The city looked at several options for elections, including the Thomas College gymnasium, Champions Fitness Club and T&B Celebration Center, according to Dubois. Officials eliminated 14 other places that were not appropriate for elections for lack of parking, size and other reasons.

Elections administration has changed dramatically over the years, according to Dubois.

“It is now an extremely technical, detailed, intense and highly scrutinized process,” she said. “The days of housewives working at the polls, bringing their homemade baked goods to share, while knitting and chatting with their friends and neighbors are a thing of the past. Workers now face a grueling 15 plus hour day, which is focused on production and accuracy. Honestly, it surprises me every year that the election workers are willing to come back.”
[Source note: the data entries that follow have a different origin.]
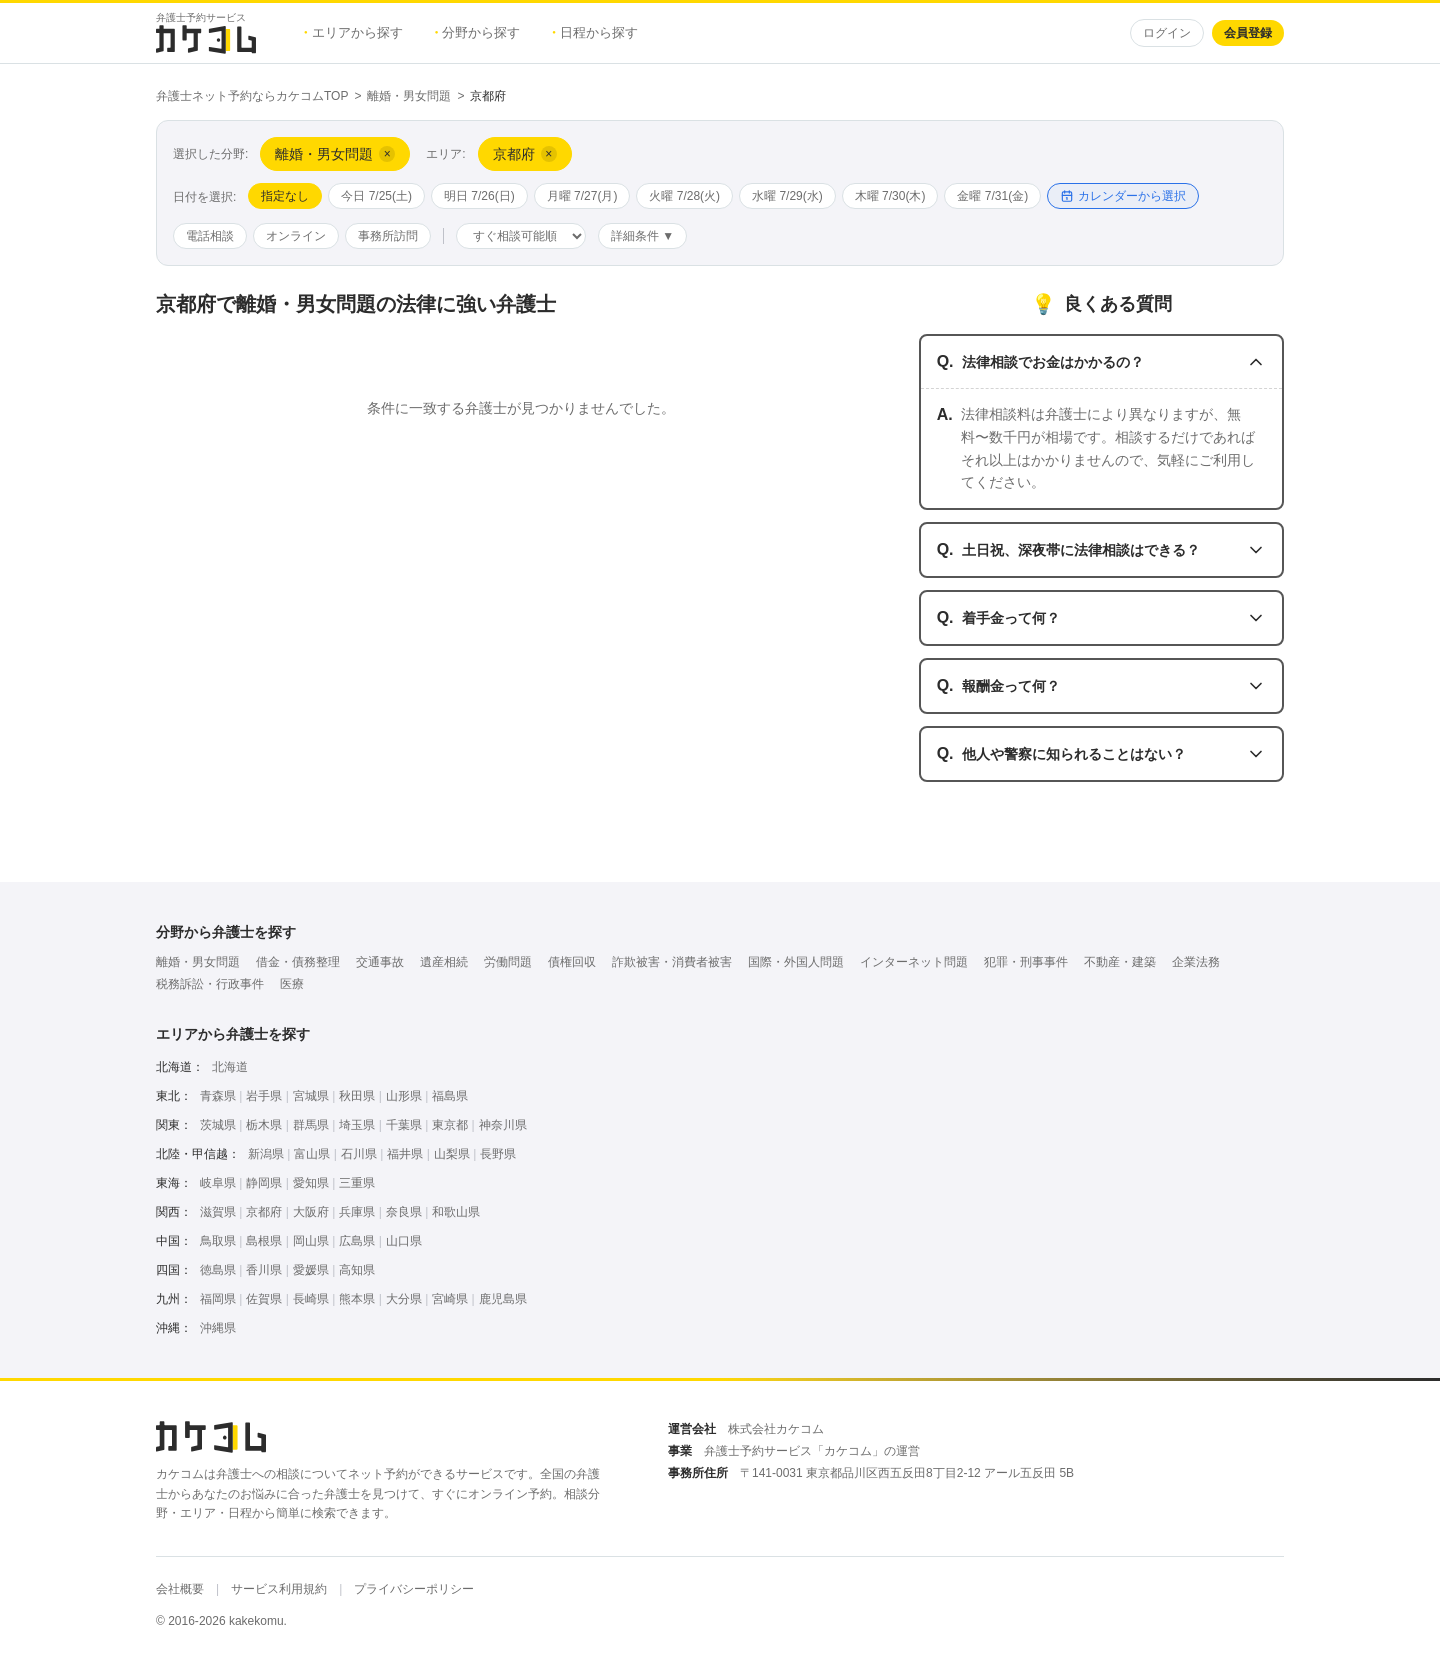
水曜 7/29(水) (787, 196)
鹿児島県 (503, 1299)
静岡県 (264, 1183)
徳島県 (218, 1270)
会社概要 (180, 1589)
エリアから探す (353, 32)
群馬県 (311, 1125)
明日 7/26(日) (479, 196)
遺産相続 (444, 962)
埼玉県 (357, 1125)
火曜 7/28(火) (684, 196)
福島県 (450, 1096)
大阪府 (311, 1212)
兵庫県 (357, 1212)
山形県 (404, 1096)
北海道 (230, 1067)
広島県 (357, 1241)
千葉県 (404, 1125)
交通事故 (380, 962)
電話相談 (210, 236)
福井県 (405, 1154)
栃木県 (264, 1125)
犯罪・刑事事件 (1026, 962)
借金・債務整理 (298, 962)
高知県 (357, 1270)
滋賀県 (218, 1212)
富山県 (312, 1154)
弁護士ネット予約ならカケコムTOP (252, 96)
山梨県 (452, 1154)
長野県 (498, 1154)
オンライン (296, 236)
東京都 (450, 1125)
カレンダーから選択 (1123, 196)
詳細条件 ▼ (642, 236)
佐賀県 (264, 1299)
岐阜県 (218, 1183)
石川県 (359, 1154)
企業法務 (1196, 962)
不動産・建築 (1120, 962)
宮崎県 (450, 1299)
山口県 (404, 1241)
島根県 (264, 1241)
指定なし (285, 196)
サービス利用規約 (279, 1589)
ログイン (1167, 33)
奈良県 (404, 1212)
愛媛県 (311, 1270)
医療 (292, 984)
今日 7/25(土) (376, 196)
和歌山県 (456, 1212)
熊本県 (357, 1299)
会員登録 (1248, 33)
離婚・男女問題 (409, 96)
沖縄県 (218, 1328)
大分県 (404, 1299)
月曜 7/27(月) (582, 196)
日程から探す (595, 32)
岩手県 (264, 1096)
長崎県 (311, 1299)
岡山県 (311, 1241)
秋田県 (357, 1096)
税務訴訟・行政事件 (210, 984)
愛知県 (311, 1183)
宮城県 (311, 1096)
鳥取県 (218, 1241)
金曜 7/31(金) (992, 196)
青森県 (218, 1096)
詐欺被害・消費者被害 (672, 962)
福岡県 (218, 1299)
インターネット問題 (914, 962)
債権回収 (572, 962)
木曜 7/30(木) (890, 196)
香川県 (264, 1270)
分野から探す (478, 32)
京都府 (264, 1212)
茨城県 (218, 1125)
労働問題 (508, 962)
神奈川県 (503, 1125)
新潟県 (266, 1154)
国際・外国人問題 (796, 962)
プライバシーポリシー (414, 1589)
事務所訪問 (388, 236)
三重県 (357, 1183)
The building on Drummond Avenue the American Legion plans to buy in early October was most recently used for offices and a woodworking shop. Paradis said the legion used to hold beano games in its large space on the main floor of the College Avenue building, but there will be no need for that at the Drummond Avenue building.

“It will work out well for us because, first of all, it’s a smaller building so we won’t have as many expenses and there’s an outdoor area we can utilize,” he said. “We’re not going to have beano anymore because beano’s dying in the state. People would rather go to casinos than play beano. The majority of people playing beano are elderly and they are passing on and it’s hard to get the younger people to pick it up.”
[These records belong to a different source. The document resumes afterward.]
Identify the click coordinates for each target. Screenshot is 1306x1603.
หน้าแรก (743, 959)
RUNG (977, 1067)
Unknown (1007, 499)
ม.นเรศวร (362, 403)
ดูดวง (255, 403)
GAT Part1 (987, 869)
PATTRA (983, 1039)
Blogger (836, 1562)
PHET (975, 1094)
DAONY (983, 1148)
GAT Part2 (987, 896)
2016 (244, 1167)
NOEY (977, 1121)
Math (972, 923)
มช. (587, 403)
He said that last year, 29 members died.

“We’ve been averaging between 37 and 42 a year,” he said, of member deaths. “A lot of members are still World War II, Korea, and Vietnam veterans are in their 70s.”

Prior to building the post home on College Avenue in 1959 and 1950, the legion was in a house on the corner of Silver and Spring streets where U.S. Cellular now is located, according to Paradis. After the house was torn down, a gas station was at the site, he said.
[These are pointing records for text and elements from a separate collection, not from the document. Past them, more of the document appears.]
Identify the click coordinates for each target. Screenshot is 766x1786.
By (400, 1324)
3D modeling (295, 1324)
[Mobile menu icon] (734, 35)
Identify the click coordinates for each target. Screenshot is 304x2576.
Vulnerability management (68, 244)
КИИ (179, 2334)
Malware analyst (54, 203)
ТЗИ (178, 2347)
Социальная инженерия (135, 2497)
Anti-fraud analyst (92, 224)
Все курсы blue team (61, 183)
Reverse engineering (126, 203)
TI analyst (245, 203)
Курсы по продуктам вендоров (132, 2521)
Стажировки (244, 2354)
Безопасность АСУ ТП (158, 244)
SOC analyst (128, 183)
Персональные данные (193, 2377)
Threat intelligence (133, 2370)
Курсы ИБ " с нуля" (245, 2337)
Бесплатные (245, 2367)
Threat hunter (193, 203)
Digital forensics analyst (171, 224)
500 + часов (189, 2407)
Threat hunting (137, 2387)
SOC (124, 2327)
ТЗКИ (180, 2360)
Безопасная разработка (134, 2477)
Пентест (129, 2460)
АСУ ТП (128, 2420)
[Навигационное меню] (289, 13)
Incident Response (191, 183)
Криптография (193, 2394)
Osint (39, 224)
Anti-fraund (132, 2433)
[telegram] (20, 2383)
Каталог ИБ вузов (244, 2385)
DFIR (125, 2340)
When the legion planned to move from that site and build a new home on College Avenue, legion officials approached the city and asked what residents wanted to see in a new building, according to Paradis.

“They said they’d like to see a dance floor. That is why the building is so big and there’s a stage. Big bands came to play. Now people don’t do that anymore. It was built to give to the community and for our membership. Slowly, we bought buildings on the side of it, tore them down and enlarged the space for our parking area.”

Paradis, who is a former legion commander and has been a member about 41 years, said the College Avenue site has a lounge, meeting rooms and offices on the ground floor and the main floor was where people played beano and city elections were held. The legion hopes to do more outdoor activities, including concerts, at the Drummond Avenue site.

The legion’s finance officer, Fred Berard, said Tuesday that legion members have been packing in preparation for the move to the Drummond Avenue building, which had three offices as well as a workshop.

The post plans to sell some of its tables and chairs to the city and some to private people, according to Paradis. Officials also plan to hold a yard sale in a few weeks as they will not move everything in the building to the new post home, he said.

Councilors Tuesday thanked Dubois for all her hard work in researching options for polling places.

Mayor Nick Isgro asked her if there might be a problem with some people accessing Thomas College because of the distance from downtown. She said people may vote by absentee ballot at City Hall for 30 days before an election and those needing transportation to the polls may contact her office.